Em 2017, o país precisou de um empréstimo do FMI de 4 bilhões de dólares, mas não tem como pagar o que deve. Medidas de austeridade, como um aumento no preço da gasolina, levaram a protestos entre grupos indígenas em 2019. A capital do país, que fica em Quito, teve de ser temporariamente transferida para Quayaquil.
Na pandemia de Covid, o Equador foi um dos países mais afetados, por falhas no atendimento à população. O sistema de saúde nacional está em frangalhos, assim como outras instâncias estatais.
Na Colômbia, a guerra contra o narcotráfico só foi resolvida, em parte, com ajuda americana. Pelo Plano Colômbia, de 2001, os chefões do tráfico passaram a ser enviados para prisões nos Estados Unidos. Era a única forma de impedir que eles fugissem, como ocorreu com Fito, ou tivessem uma vida de marajá nas celas. Até domingo, Fito tinha tanta liberdade para agir nas prisões do Equador que gravou até um clipe de música com sua filha.
Para que os Estados Unidos entrem nessa história, seria necessário que os americanos fizessem uma parceria com o Equador, para atenuar a preocupação com o consumo de cocaína nas cidades americanas.
É algo que até pode acontecer. O Equador fica espremido entre os dois maiores produtores de cocaína do mundo, a Colômbia e o Peru. A cocaína e a heroína entram no país pelas fronteiras porosas e embarcam pelos portos equatorianos para a América do Norte e para a Europa.
Mas os americanos hoje estão mais preocupados com o consumo de opioides do que de cocaína. O país também não é mais o principal destinatário das drogas.
O último relatório da Agência da ONU para o Crime e as Drogas (UNODC na sigla em inglês) afirma que a cocaína produzida nos países que integram a Amazônia alcançou 65 países, sendo que os principais destinos foram Itália, Uruguai, Hong Kong, China, Portugal, Bélgica, África do Sul e Líbano.
Para os americanos, portanto, talvez o Equador não seja uma prioridade atualmente.
A ministra de Segurança da Argentina, Patricia Bullrich, afirmou em entrevista que poderia enviar forças de segurança para ajudar o Equador. Mas uma ação desse tipo só poderia acontecer sob a vigência de um acordo internacional, uma vez que todos os países são ciosos da própria soberania.

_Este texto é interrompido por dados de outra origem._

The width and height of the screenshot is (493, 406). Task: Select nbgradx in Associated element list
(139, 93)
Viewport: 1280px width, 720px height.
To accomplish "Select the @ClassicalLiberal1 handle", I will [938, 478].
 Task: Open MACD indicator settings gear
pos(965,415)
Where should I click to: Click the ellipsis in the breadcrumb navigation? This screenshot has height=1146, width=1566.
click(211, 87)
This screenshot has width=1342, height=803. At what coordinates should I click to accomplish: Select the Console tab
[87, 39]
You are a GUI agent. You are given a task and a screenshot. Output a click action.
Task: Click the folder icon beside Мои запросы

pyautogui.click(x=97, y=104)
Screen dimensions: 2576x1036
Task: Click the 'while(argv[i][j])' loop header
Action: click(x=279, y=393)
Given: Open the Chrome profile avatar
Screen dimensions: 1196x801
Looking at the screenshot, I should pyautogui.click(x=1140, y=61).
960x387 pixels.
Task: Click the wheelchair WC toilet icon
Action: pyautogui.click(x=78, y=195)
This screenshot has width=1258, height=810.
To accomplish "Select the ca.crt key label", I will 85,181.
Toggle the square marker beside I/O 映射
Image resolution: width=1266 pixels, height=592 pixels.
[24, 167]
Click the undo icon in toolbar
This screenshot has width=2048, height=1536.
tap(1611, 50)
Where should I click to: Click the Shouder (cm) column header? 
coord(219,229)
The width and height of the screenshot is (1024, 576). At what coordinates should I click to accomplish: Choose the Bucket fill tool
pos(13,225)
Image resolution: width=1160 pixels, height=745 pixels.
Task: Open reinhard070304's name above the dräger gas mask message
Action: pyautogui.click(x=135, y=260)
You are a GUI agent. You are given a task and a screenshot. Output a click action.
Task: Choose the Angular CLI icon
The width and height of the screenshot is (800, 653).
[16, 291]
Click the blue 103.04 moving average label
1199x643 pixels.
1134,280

Além disso, é preciso lembrar que a Argentina vive sua própria crise e que a população poderia não concordar com essa ajuda para outras nações.
Se não puder contar com ajuda externa, o Estado equatoriano, endividado, terá muita dificuldade para controlar o crime organizado.
A chance de que esse pequeno país se transforme em um Estado quase falido e dominado pelos cartéis da droga, como a Venezuela, é grande.